Here is how to query Workflow Executions:

Set custom search attributes

After you've created custom Search Attributes in your Cluster (using tctl or the Cloud UI), you can set the values of the custom Search Attributes when starting a Workflow.

Provide key-value pairs in StartWorkflowOptions.SearchAttributes.

Search Attributes are represented as map[string]interface{}. The values in the map must correspond to the Search Attribute's value type:

  • Bool = bool
  • Datetime = time.Time
  • Double = float64
  • Int = int64
  • Keyword = string
  • Text = string

If you had custom Search Attributes CustomerId of type Keyword and MiscData of type Text, you would provide string values:

func (c *Client) CallYourWorkflow(ctx context.Context, workflowID string, payload map[string]interface{}) error {
// ...
searchAttributes := map[string]interface{}{
"CustomerId": payload["customer"],
"MiscData": payload["miscData"]
}
options := client.StartWorkflowOptions{
SearchAttributes: searchAttributes
// ...
}
we, err := c.Client.ExecuteWorkflow(ctx, options, app.YourWorkflow, payload)
// ...
}

Upsert custom search attributes

You can upsert Search Attributes to add or update Search Attributes from within Workflow code.

In advanced cases, you may want to dynamically update these attributes as the Workflow progresses. UpsertSearchAttributes is used to add or update Search Attributes from within Workflow code.

UpsertSearchAttributes will merge attributes to the existing map in the Workflow. Consider this example Workflow code:

func YourWorkflow(ctx workflow.Context, input string) error {

attr1 := map[string]interface{}{
"CustomIntField": 1,
"CustomBoolField": true,
}
workflow.UpsertSearchAttributes(ctx, attr1)

attr2 := map[string]interface{}{
"CustomIntField": 2,
"CustomKeywordField": "seattle",
}
workflow.UpsertSearchAttributes(ctx, attr2)
}

After the second call to UpsertSearchAttributes, the map will contain:

map[string]interface{}{
"CustomIntField": 2, // last update wins
"CustomBoolField": true,
"CustomKeywordField": "seattle",
}

Remove search attributes

To remove a Search Attribute that was previously set, set it to an empty array: [].

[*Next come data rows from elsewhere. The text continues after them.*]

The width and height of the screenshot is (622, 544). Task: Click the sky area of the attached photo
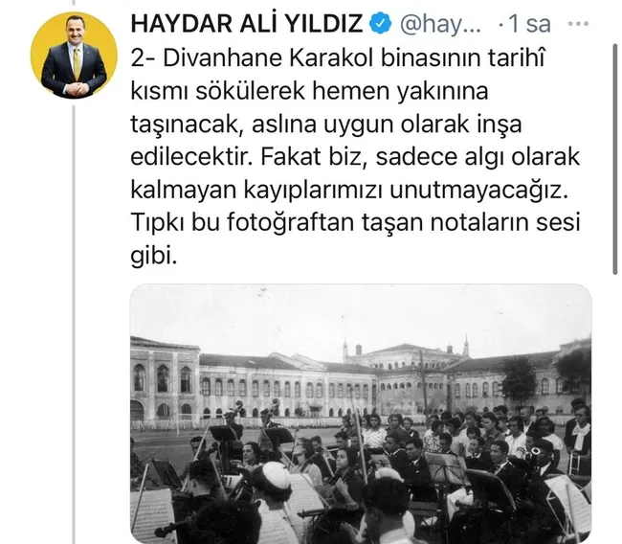(361, 314)
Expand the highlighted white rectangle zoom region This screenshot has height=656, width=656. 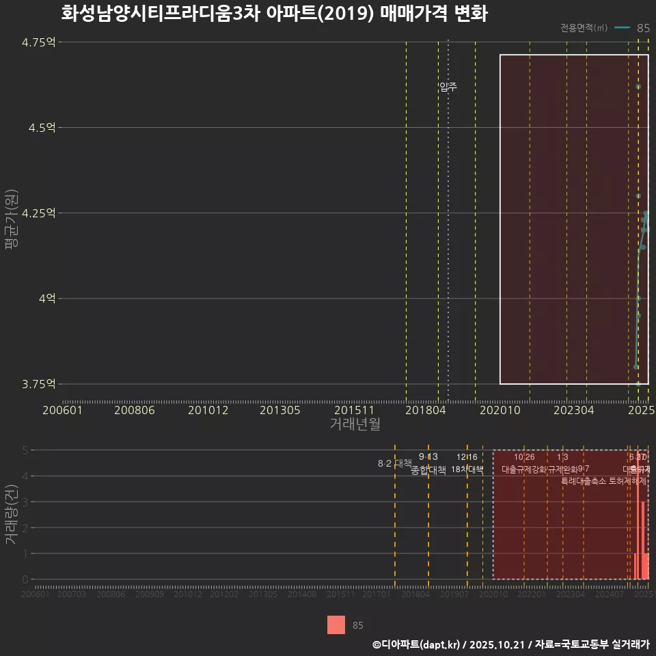coord(574,219)
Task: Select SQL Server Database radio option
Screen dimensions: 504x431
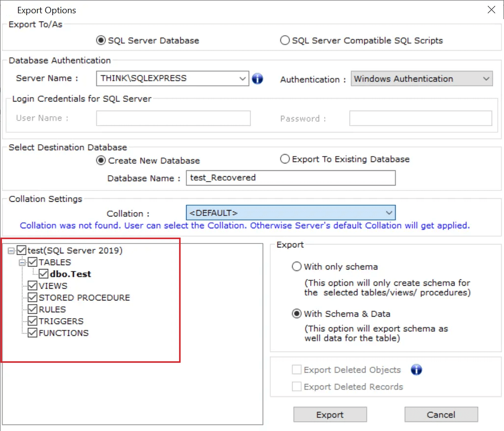Action: point(101,40)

There is no support for removing a field.

However, to achieve a similar effect, set the field to some placeholder value. For example, you could set CustomKeywordField to impossibleVal. Then searching CustomKeywordField != 'impossibleVal' will match Workflows with CustomKeywordField not equal to impossibleVal, which includes Workflows without the CustomKeywordField set.

Replays

Replays recreate the exact state the Workflow code was in. You can replay Workflows from the beginning of their history when resumed.

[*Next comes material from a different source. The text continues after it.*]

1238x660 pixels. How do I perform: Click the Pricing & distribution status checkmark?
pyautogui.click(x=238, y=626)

Replays allow code to resume only if it is compatible from a deterministic point of view.

Use the worker.WorflowReplayer to replay an existing Workflow Execution from its Event History to replicate errors.

For example, the following code retrieves the Event History of a Workflow:

import (
"context"

"go.temporal.io/api/enums/v1"
"go.temporal.io/api/history/v1"
"go.temporal.io/sdk/client"
)

func GetWorkflowHistory(ctx context.Context, client client.Client, id, runID string) (*history.History, error) {
var hist history.History
iter := client.GetWorkflowHistory(ctx, id, runID, false, enums.HISTORY_EVENT_FILTER_TYPE_ALL_EVENT)
for iter.HasNext() {
event, err := iter.Next()
if err != nil {
return nil, err
}
hist.Events = append(hist.Events, event)
}
return &hist, nil
}

This history can then be used to replay. For example, the following code creates a WorkflowReplayer and register the YourWorkflow Workflow function. Then it calls the ReplayWorkflowHistory to replay the Event History and return an error code.

import (
"context"

"go.temporal.io/sdk/client"
"go.temporal.io/sdk/worker"
)

func ReplayWorkflow(ctx context.Context, client client.Client, id, runID string) error {
hist, err := GetWorkflowHistory(ctx, client, id, runID)
if err != nil {
return err
}
replayer := worker.NewWorkflowReplayer()
replayer.RegisterWorkflow(YourWorkflow)
return replayer.ReplayWorkflowHistory(nil, hist)
}

The code above will cause the Worker to re-execute the Workflow's Workflow Function using the original Event History. If a noticeably different code path was followed or some code caused a deadlock, it will be returned in the error code. Replaying a Workflow Execution locally is a good way to see exactly what code path was taken for given input and events.